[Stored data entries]

┄┄┄┄┄┄┄┄┄┄┄┄┄┄┄┄┄┄┄┄

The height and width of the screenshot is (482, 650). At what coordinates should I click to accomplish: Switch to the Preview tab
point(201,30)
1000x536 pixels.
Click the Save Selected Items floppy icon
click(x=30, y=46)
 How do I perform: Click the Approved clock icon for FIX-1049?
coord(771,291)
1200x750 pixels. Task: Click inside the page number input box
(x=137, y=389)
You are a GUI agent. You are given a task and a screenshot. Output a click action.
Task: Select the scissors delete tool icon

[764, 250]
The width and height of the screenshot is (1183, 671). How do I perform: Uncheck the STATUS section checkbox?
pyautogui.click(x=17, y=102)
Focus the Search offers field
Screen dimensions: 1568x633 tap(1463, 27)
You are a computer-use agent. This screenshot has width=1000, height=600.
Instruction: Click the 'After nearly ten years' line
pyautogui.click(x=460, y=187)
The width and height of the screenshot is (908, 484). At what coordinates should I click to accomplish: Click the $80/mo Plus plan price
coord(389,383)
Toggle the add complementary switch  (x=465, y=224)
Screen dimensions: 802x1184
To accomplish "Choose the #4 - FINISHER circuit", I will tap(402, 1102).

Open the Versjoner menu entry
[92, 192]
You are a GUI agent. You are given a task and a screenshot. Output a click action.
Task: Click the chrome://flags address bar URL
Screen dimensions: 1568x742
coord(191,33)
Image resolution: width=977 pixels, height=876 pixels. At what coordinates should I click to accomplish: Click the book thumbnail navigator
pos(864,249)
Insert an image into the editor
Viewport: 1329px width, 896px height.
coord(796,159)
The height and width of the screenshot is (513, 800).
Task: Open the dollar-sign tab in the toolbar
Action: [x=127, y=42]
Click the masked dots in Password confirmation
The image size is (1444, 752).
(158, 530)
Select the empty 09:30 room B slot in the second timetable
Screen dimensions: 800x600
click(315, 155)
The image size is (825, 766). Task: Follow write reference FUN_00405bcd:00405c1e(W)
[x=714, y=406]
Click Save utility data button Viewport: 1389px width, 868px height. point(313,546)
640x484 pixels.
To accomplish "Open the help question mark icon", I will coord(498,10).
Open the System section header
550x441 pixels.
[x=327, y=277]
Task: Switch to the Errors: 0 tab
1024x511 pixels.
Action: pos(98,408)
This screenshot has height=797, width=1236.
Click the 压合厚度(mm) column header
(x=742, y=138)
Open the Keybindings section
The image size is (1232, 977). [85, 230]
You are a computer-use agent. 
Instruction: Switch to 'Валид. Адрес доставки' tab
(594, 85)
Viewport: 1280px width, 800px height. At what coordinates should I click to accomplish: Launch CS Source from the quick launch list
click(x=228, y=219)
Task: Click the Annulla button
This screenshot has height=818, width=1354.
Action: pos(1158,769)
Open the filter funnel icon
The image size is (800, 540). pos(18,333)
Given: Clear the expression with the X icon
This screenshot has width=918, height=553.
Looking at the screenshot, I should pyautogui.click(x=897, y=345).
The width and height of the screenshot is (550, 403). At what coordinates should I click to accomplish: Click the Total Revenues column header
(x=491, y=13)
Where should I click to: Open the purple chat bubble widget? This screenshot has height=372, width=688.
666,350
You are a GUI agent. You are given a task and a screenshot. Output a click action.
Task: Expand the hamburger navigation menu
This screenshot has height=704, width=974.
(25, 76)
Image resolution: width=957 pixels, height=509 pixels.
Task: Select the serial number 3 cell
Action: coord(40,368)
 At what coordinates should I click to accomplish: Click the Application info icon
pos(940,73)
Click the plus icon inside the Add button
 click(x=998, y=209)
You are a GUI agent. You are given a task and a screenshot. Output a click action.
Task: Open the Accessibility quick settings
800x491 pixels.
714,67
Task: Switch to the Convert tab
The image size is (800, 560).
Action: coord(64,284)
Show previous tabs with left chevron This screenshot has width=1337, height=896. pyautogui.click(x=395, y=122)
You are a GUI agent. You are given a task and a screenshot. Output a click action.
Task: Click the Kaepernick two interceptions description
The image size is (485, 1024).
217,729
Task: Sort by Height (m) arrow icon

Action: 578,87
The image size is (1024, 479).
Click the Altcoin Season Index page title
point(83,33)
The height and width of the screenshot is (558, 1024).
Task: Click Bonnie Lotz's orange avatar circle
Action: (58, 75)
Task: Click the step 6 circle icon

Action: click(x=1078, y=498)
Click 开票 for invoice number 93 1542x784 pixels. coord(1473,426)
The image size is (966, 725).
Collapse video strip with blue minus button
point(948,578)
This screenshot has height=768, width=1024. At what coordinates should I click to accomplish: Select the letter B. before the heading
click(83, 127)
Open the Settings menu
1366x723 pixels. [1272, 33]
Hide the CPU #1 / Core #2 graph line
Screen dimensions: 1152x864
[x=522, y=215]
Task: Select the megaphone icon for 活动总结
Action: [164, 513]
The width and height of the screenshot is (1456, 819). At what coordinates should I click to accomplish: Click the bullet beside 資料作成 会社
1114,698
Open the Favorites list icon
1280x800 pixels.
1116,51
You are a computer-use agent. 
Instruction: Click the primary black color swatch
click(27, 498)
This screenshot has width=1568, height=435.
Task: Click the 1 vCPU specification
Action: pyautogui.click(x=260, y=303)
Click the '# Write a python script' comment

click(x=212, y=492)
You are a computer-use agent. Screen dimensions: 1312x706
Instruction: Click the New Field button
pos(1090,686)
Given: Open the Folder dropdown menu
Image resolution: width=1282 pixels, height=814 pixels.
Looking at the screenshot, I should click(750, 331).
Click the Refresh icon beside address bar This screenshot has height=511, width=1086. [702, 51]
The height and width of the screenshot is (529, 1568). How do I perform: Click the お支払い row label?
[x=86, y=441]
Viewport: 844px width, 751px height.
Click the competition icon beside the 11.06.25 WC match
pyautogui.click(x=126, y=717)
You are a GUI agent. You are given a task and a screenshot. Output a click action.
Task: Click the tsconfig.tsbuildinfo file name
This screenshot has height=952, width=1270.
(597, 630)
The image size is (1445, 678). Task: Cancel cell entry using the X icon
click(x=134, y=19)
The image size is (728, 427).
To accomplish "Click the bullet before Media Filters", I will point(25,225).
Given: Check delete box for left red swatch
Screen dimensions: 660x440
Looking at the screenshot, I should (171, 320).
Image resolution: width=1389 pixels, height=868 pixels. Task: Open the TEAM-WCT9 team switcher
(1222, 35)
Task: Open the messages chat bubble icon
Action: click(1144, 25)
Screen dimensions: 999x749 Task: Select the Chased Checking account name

┄┄┄┄┄┄┄┄┄┄┄┄┄┄┄┄┄┄┄┄

-- Task item --
Check every line of the entries for "address" and report how many lines contain it, without any other words.

-- Result --
2